Decided: September 29, 1959.

ELI LILLY AND COMPANY, A CORPORATION OF THE STATE OF INDIANA, PLAINTIFF,
v.
SAV-ON DRUGS, INC., A CORPORATION OF THE STATE OF NEW JERSEY, DEFENDANT



Scherer, J.s.c.

Scherer

Plaintiff is a corporation of the State of Indiana not authorized to transact business in the State of New Jersey. It does not have a certificate from the Secretary of State as required by R.S. 14:15-4. It filed the present suit to compel the defendant to comply with minimum prices fixed for the resale of plaintiff's products, in accordance with N.J.S.A. 56:4-3 et seq. , generally known as the Fair Trade Act. The facts are substantially undisputed and appear in the affidavits filed by both parties.

Plaintiff is one of the largest dealers of pharmaceutical products in this country, if not in the world, and its products

are distributed throughout the United States and in foreign countries. Its office and principal place of business is in Indianapolis, Indiana. Plaintiff's products within the United States are sold to selected wholesale distributors and in interstate commerce. It is said that the business done in New Jersey represents 2.7% of its domestic sales. Plaintiff does not sell directly to the retail trade, but its products reach the retail trade through wholesale distributors. Plaintiff says that it leases no sales office, owns no real estate, and maintains no warehouse or other place of business in this State. Its products are "fair traded" in New Jersey under the above cited statute and it claims to have approximately 1,500 contracts in effect in this State signed by retailers of its products, under which these retailers agree to maintain the minimum price structure fixed by plaintiff.

Defendant is a retail drug company with stores in Plainfield and Carteret. Defendant did not sign any contract, but it admits having notice of the fact that plaintiff has fair trade contracts in force and that it is, therefore, bound by the provisions of the Fair Trade Act, unless its other defenses are sustained. Even though a non-signer, defendant must maintain plaintiff's minimum price structure. N.J.S.A. 56:4-6; Lionel Corporation v.

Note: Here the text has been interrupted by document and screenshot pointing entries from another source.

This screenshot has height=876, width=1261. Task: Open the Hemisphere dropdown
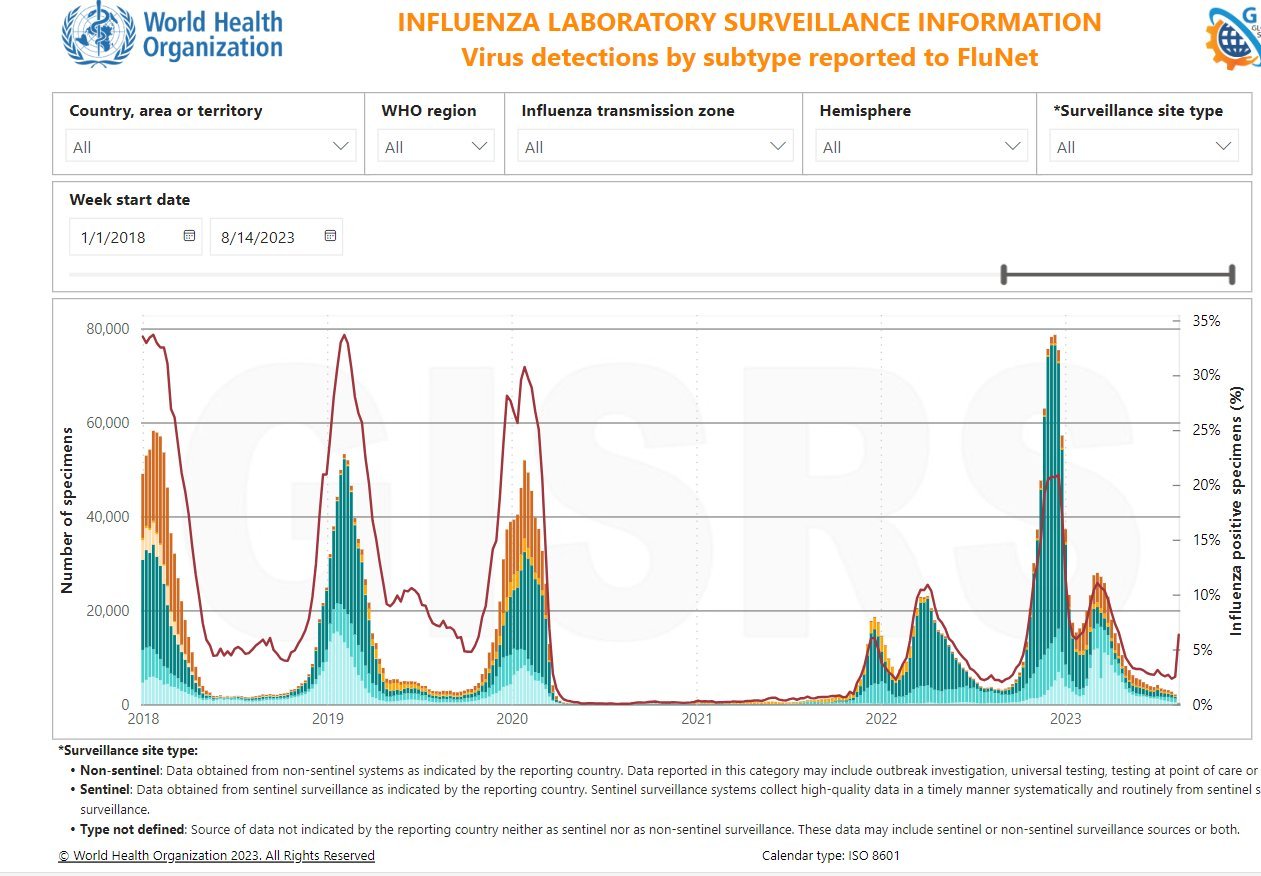click(921, 147)
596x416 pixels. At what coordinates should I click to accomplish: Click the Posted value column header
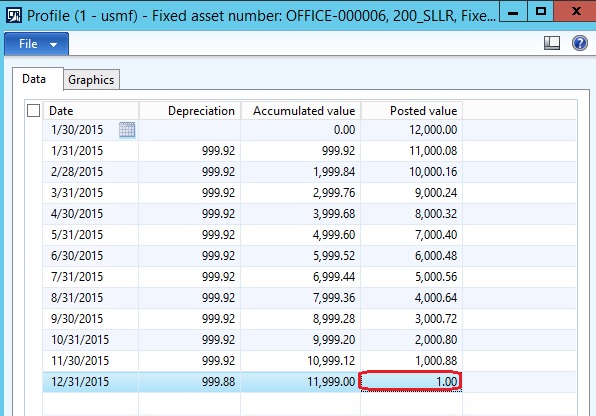coord(412,111)

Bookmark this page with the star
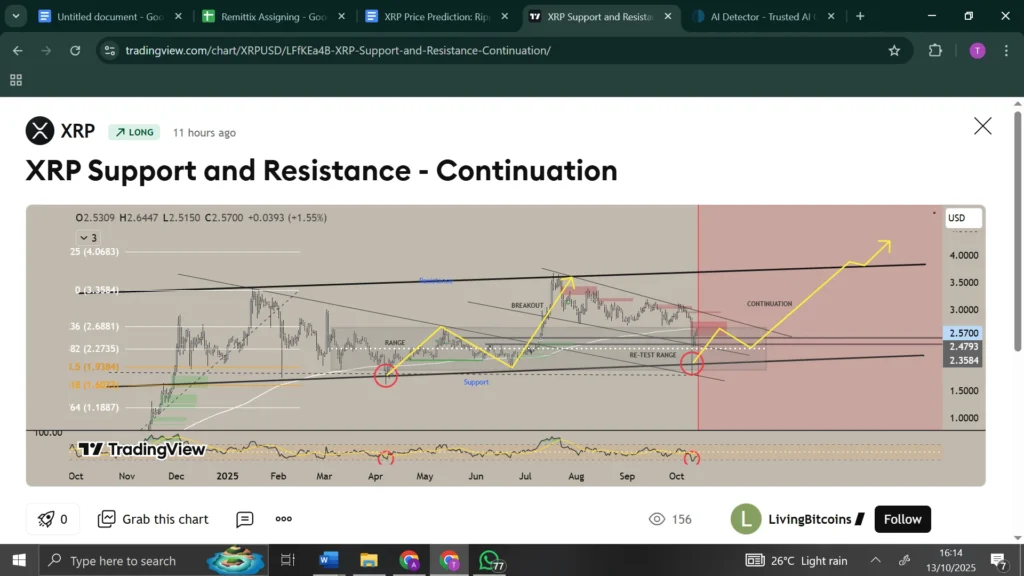[894, 50]
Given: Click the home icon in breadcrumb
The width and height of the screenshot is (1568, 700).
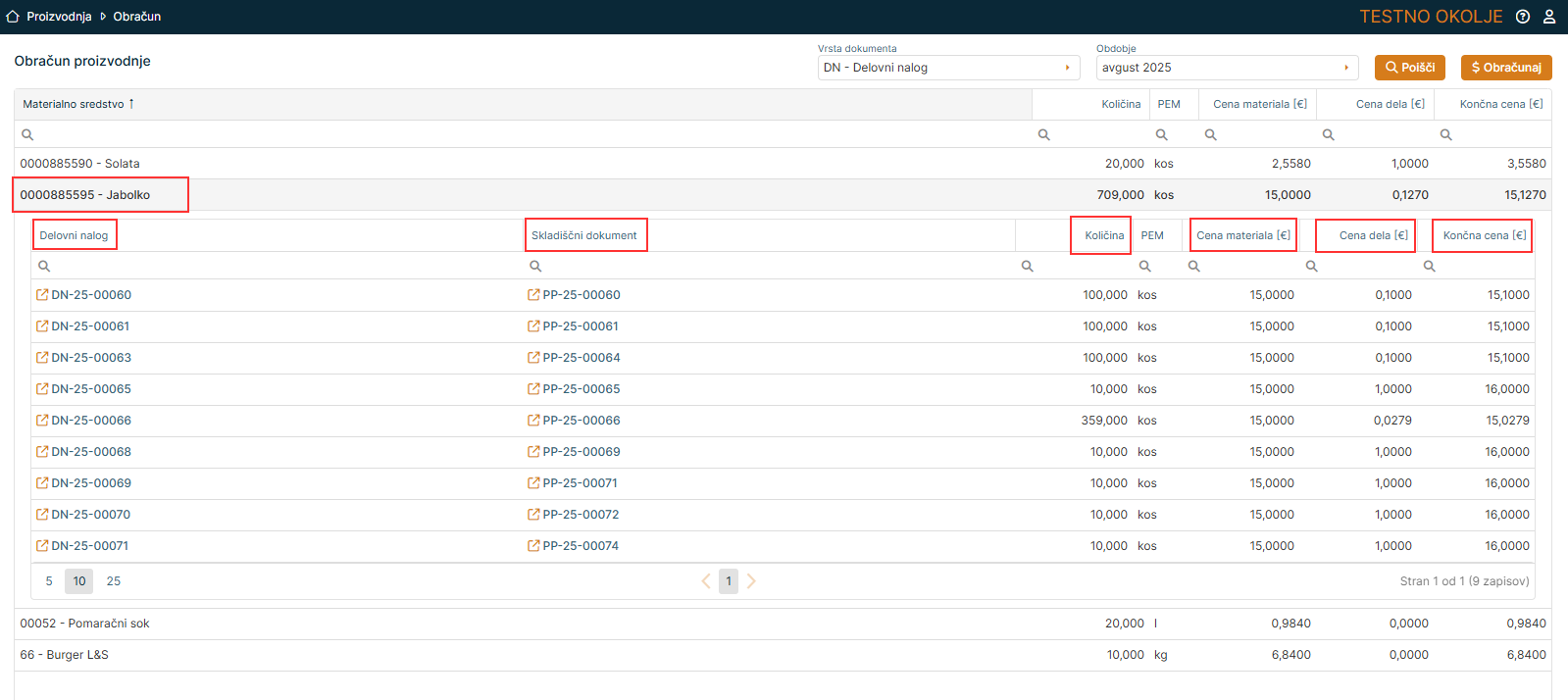Looking at the screenshot, I should pyautogui.click(x=13, y=17).
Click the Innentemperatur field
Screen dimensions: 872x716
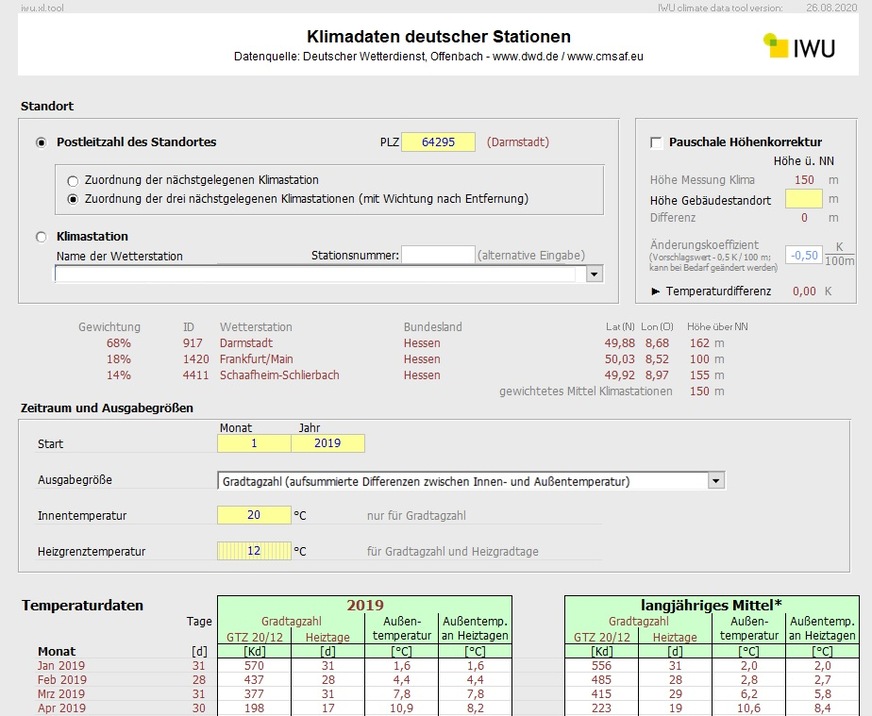point(254,515)
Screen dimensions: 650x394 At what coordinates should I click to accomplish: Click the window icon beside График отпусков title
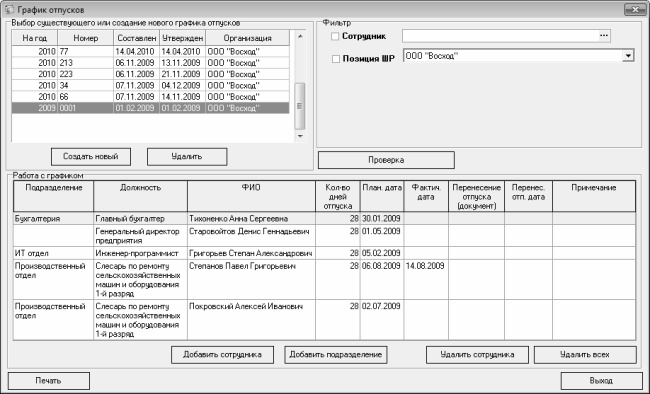9,10
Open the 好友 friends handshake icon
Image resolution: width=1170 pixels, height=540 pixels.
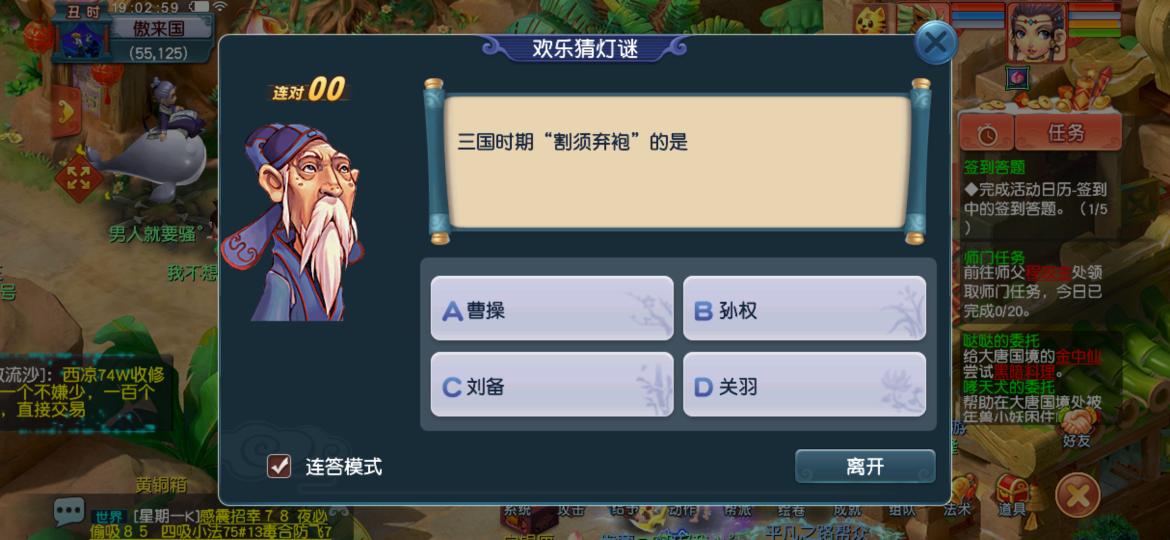pyautogui.click(x=1076, y=429)
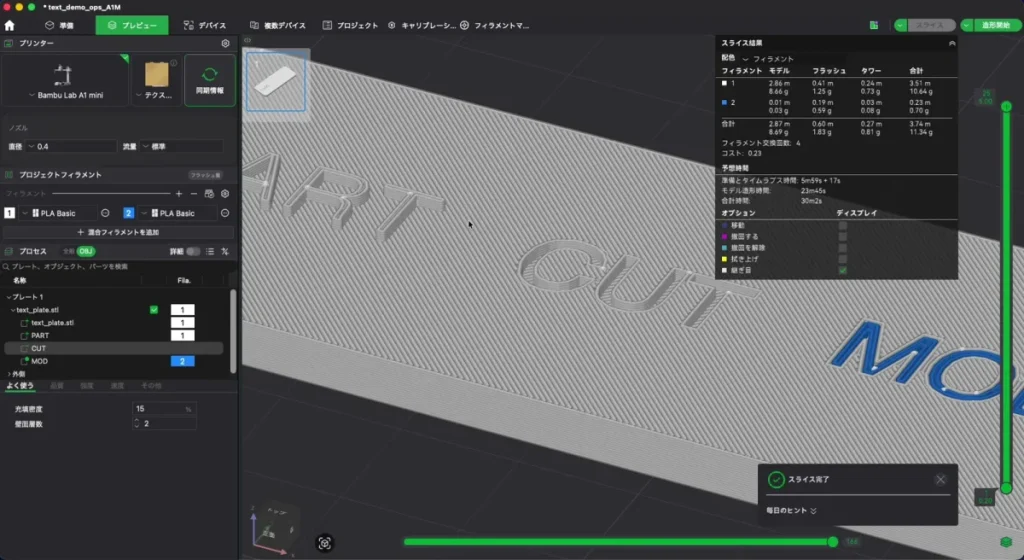
Task: Add a filament with the plus icon
Action: [179, 194]
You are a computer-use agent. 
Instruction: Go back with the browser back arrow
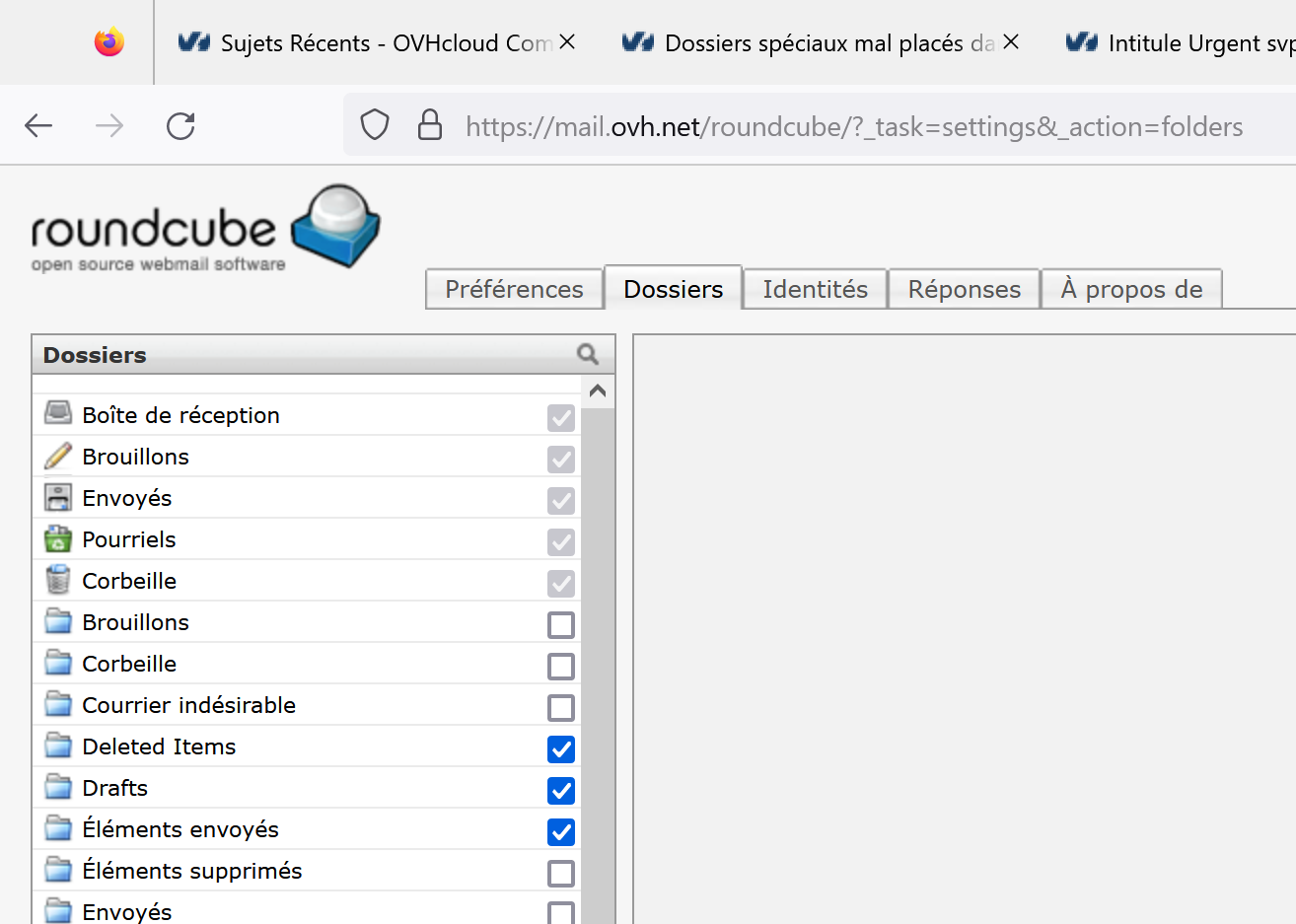coord(38,126)
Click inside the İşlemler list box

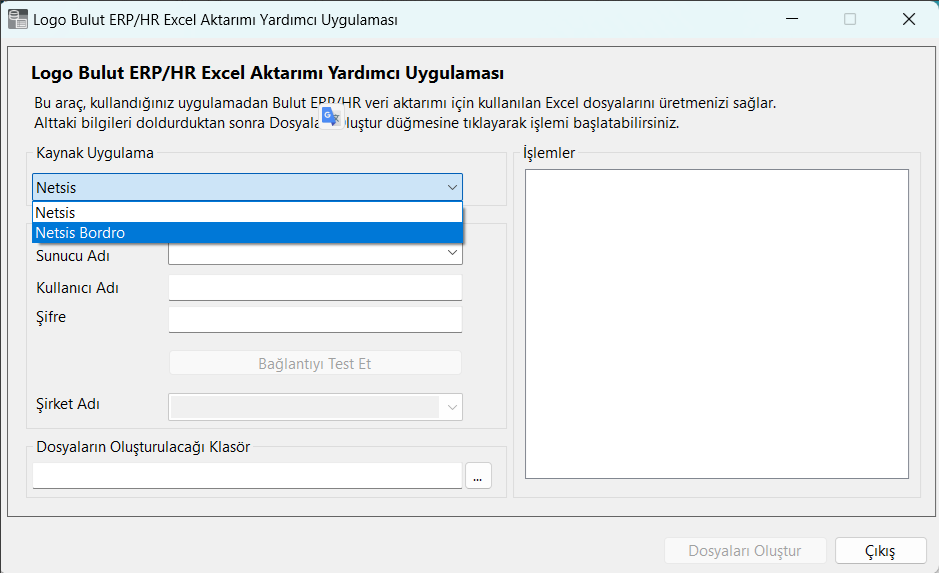click(x=716, y=324)
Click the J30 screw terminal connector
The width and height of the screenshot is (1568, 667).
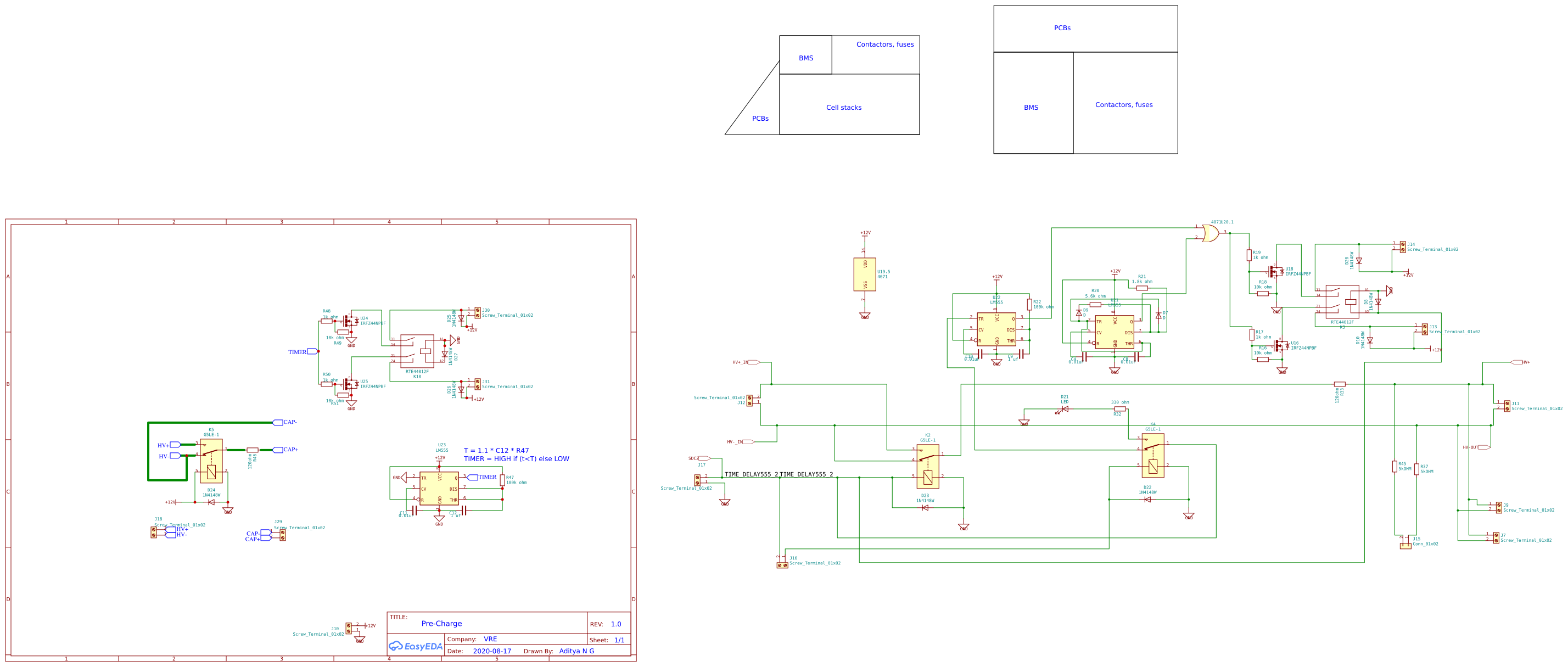tap(478, 312)
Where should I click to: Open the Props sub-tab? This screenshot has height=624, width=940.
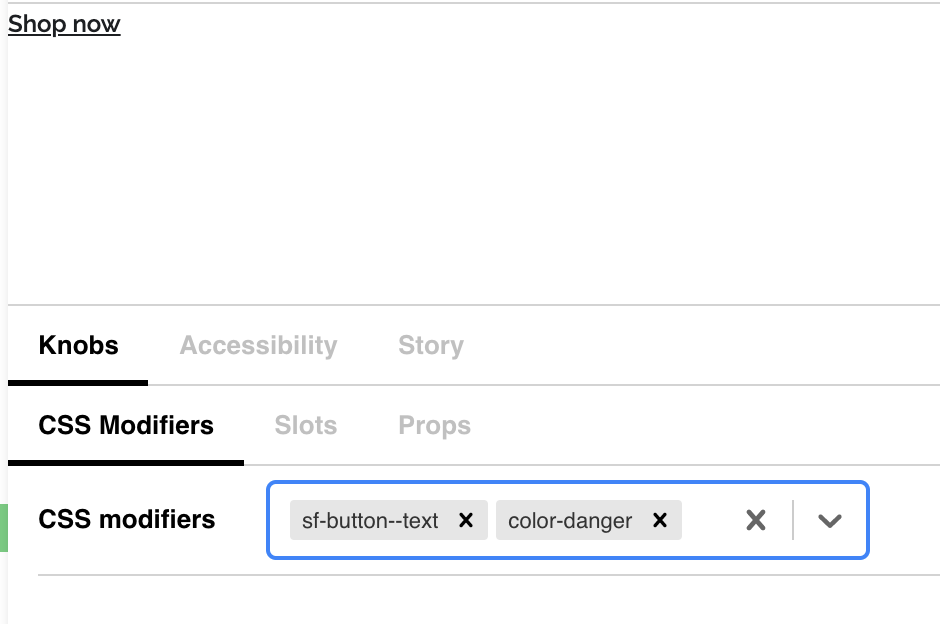pos(434,425)
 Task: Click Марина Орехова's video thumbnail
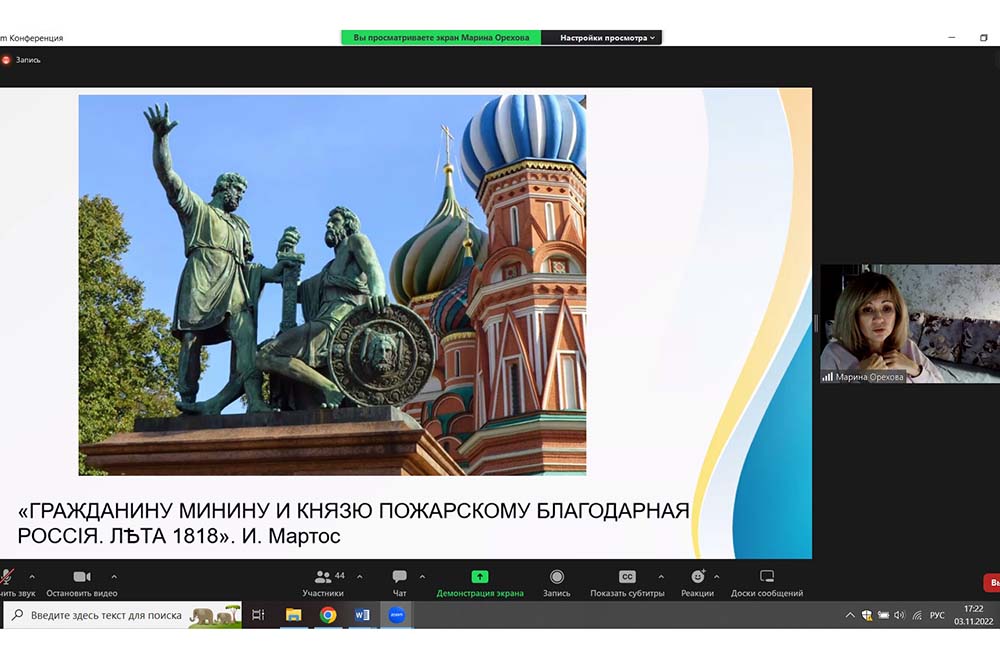tap(909, 323)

Grayson-Robinson Stores , 15 N.J. 191 (1954), appeal denied 348 U.S. 859, 75 S. Ct. 87, 99 L. Ed. 677 (1954).

The complaint charges that defendant sold plaintiff's products below the minimum prices fixed by it, in that in some instances, while selling at the minimum prices, it gave to its customers "S. & H Green Cooperative Cash Discount stamps," which are redeemable for merchandise, thus in effect lowering the prices of plaintiff's products below the minimum by the amount of the discount represented by the stamps. Whether this constitutes willfully and knowingly advertising or selling plaintiff's products at less than the prices stipulated by it -- which defendant denies -- need not be now decided. See E. R. Squibb & Sons and Eli Lilly & Company v. Charline's Cut Rate, Inc. , 9 N.J. Super. 328

(Ch. Div. 1950); Bristol-Myers Co. v. Picker , 302 N.J. 61, 96 N.E. 2 d 177, 22 A.L.R. 2 d 1203 (Ct. App. 1950); Bristol-Myers Co. v. Lit Brothers, Inc. , 336 Pa. 81, 6 A. 2 d 843 (Sup. Ct. 1939); Weco Products Co. v. Mid-City Cut Rate Drug Stores , 55 Cal. App. 2 d 684, 131 P. 2 d 856 (D. Ct. App. 1942); Sperry and Hutchinson Co. v. Margetts , 15 N.J. 203 (1954), affirmed 25 N.J. Super. 568 (1953). Defendant is charged also with violating the minimum price structure by selling other products of the plaintiff below the minimum prices in cases where no stamps were given. Plaintiff originally applied for an interlocutory injunction (R.R. 4:67) to enjoin all sales by defendant below minimum prices until final hearing.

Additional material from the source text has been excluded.